Welcome to the human race! I am often told when I reel at such conduct and the excuse of an explanation proffered.
I am often told, too, that everybody lies and steals, and that I should get with the programme. The less flattering wonder who I think I am: the angel Gabriel?
Since the Internet and the introduction of websites, stealing has become an acceptable pastime, with those with no respect for intellectual property rights, or an understanding of them, plunging into the abyss of plagiarism and copyright infringement – the former an infelicity at best, the other, a crime.
I steer my journalism students away from such precipices, far more easily than I am able the older, hard-back practitioners in the field – bad habits die hard.
I tell my young charges never hand in to me an article they did not write; don’t give me any sterile copied essay from the Internet; don’t get anyone else to write your assignments for you.

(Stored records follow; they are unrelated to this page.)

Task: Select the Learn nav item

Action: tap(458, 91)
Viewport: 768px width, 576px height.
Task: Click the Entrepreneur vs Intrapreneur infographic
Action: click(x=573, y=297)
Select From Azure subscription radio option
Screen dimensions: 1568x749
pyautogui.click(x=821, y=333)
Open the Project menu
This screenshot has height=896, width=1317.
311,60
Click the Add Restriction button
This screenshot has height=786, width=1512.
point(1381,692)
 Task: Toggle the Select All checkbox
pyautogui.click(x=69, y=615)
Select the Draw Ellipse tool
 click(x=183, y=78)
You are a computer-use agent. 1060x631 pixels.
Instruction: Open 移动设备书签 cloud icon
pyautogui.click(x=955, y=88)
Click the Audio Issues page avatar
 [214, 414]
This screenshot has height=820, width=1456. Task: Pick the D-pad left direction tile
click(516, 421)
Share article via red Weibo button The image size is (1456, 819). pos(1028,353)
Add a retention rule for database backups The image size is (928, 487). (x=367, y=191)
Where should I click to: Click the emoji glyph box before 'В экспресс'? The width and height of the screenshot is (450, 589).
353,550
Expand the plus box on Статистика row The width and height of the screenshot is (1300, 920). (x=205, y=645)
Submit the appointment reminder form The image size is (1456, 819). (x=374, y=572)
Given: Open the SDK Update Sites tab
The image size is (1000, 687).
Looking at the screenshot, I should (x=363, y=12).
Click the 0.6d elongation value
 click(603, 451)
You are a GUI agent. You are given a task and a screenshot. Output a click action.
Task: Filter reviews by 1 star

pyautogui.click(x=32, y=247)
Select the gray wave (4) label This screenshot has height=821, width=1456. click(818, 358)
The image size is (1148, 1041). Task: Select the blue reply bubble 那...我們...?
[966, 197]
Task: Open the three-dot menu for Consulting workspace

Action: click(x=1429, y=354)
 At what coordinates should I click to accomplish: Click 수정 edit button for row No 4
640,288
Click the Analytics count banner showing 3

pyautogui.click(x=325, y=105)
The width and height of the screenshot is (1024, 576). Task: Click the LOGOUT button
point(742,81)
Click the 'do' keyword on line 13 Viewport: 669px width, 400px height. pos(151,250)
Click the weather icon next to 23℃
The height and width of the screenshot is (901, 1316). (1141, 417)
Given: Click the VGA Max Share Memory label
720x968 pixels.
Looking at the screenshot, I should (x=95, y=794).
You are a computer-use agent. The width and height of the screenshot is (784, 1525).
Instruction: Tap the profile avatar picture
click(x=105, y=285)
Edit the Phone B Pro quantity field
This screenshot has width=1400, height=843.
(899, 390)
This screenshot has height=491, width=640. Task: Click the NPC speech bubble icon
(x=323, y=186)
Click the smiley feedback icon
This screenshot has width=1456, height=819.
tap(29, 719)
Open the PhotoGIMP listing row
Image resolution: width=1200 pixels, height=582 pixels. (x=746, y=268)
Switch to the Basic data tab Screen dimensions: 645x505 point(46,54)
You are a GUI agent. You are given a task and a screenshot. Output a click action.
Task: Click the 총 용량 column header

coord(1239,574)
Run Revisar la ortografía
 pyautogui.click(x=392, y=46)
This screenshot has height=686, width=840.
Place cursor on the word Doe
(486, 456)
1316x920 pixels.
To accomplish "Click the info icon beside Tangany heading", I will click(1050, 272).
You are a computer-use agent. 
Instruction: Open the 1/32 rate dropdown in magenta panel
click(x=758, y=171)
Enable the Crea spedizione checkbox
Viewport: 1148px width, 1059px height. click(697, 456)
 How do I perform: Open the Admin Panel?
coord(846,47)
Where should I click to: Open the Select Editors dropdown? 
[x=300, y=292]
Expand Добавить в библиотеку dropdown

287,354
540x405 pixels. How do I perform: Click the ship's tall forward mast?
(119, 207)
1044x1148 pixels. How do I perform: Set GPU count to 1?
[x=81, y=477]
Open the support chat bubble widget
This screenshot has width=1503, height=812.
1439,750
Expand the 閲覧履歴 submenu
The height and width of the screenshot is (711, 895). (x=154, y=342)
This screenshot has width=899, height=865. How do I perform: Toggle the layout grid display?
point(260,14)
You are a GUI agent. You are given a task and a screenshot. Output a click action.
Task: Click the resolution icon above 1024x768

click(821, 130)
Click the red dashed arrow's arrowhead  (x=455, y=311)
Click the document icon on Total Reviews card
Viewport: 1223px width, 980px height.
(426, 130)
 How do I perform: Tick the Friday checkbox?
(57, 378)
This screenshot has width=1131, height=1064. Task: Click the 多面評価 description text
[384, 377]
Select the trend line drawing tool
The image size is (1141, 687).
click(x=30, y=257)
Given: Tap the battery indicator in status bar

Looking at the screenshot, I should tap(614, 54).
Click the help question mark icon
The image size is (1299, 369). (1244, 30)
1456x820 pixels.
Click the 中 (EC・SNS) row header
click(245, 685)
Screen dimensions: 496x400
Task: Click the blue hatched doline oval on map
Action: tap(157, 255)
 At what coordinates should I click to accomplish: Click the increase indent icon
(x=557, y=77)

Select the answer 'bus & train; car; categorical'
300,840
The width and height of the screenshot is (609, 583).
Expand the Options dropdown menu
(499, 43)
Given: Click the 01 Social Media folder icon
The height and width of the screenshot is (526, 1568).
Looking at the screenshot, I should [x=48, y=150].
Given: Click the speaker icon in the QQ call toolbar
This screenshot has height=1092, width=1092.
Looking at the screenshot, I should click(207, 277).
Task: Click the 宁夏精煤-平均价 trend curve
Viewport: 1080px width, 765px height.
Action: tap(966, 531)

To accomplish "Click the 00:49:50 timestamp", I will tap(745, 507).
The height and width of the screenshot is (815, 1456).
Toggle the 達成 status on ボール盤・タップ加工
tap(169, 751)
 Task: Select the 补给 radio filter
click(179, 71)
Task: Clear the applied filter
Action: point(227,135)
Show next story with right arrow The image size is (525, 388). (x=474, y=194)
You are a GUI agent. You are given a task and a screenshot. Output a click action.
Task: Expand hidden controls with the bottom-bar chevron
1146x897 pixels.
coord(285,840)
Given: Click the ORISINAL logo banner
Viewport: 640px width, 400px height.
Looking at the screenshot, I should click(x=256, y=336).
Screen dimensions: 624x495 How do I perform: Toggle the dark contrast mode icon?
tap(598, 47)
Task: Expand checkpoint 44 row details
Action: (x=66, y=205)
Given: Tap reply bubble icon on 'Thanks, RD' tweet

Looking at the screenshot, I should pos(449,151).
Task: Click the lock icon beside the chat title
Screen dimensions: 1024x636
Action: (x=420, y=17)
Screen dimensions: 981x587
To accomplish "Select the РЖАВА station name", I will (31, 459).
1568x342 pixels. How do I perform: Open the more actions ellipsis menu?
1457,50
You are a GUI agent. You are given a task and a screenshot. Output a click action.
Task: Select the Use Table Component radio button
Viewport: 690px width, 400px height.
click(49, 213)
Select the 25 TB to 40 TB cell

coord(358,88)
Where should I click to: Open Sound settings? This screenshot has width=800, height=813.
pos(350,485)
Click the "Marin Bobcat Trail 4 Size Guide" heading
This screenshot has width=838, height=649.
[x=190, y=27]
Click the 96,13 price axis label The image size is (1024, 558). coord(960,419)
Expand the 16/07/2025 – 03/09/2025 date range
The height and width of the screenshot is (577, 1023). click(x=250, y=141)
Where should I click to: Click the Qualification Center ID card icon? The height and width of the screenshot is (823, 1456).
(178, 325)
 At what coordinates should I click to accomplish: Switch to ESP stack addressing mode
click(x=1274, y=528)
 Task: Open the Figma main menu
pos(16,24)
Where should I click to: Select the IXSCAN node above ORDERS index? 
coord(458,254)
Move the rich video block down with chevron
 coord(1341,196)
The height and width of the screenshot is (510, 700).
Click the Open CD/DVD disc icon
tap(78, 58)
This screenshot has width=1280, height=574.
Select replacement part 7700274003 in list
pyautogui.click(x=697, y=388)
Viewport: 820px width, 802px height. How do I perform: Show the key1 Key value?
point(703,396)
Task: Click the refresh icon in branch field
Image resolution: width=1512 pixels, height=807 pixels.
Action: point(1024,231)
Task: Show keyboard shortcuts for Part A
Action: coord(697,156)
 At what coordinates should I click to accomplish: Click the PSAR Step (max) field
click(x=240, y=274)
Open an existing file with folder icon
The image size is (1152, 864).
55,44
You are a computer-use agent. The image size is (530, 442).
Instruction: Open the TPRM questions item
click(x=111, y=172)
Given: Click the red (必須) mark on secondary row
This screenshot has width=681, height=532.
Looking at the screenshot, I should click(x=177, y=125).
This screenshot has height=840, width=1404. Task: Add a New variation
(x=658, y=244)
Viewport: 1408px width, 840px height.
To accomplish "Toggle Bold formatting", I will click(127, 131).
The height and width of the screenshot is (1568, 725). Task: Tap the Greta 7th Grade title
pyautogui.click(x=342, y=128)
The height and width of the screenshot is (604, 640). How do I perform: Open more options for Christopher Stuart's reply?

This is, I insist, is plagiarism because the words and ideas in those articles won’t belong to you.
My students are quite smart and discerning. What if the unethical person is really your tutor or boss? What if, for your tutor or boss, it is all right to steal other people’s work for the expediency it provides?
In the case of the tutor, you may almost certainly do your work with honesty and integrity and be none the worse for it. Dealing with an unethical boss can be much more challenging – and dangerous. He might yet prove – ostensibly, at least – that honesty is not the best policy.
It is a perilous circumstance with which to deal because the balance of power is tipped in the boss’ favour. After all, the boss controls your fate and will be controlled by performance appraisals and work assignments, which in turn influence your promotion opportunities.
Which only goes to show that the negative perspective of anyone in position of influence may undermine all the genuineness and integrity expected of a group, or frustrate a group’s reasonable expectations.
Welcome to the human race indeed! This transgression of taking and using what is not ours – for gain – is but symptomatic of the more profound evils of selfishness and greed that pervade the world today; and more so of the reluctance to be excellent on our own steam. The larceny of other people’s ideas, works and intellectual property is a manifestation and self-confession of possessing average and mediocre ability, outside of scruples – with little hope of furtherance or betterment.
The tragedy is we influence our seed in this negative outlook and conduct; and then we wonder why the yute so.
All of our children regrettably will not be future Sister Theresas or future Nelson Mandelas; no true paragons of virtue, incorruptibility. Some will never step beyond the paling with which we have encircled them.
That’s life, I am being forced to believe.  
• Ridley Greene is a Caribbean multi-award-winning journalist.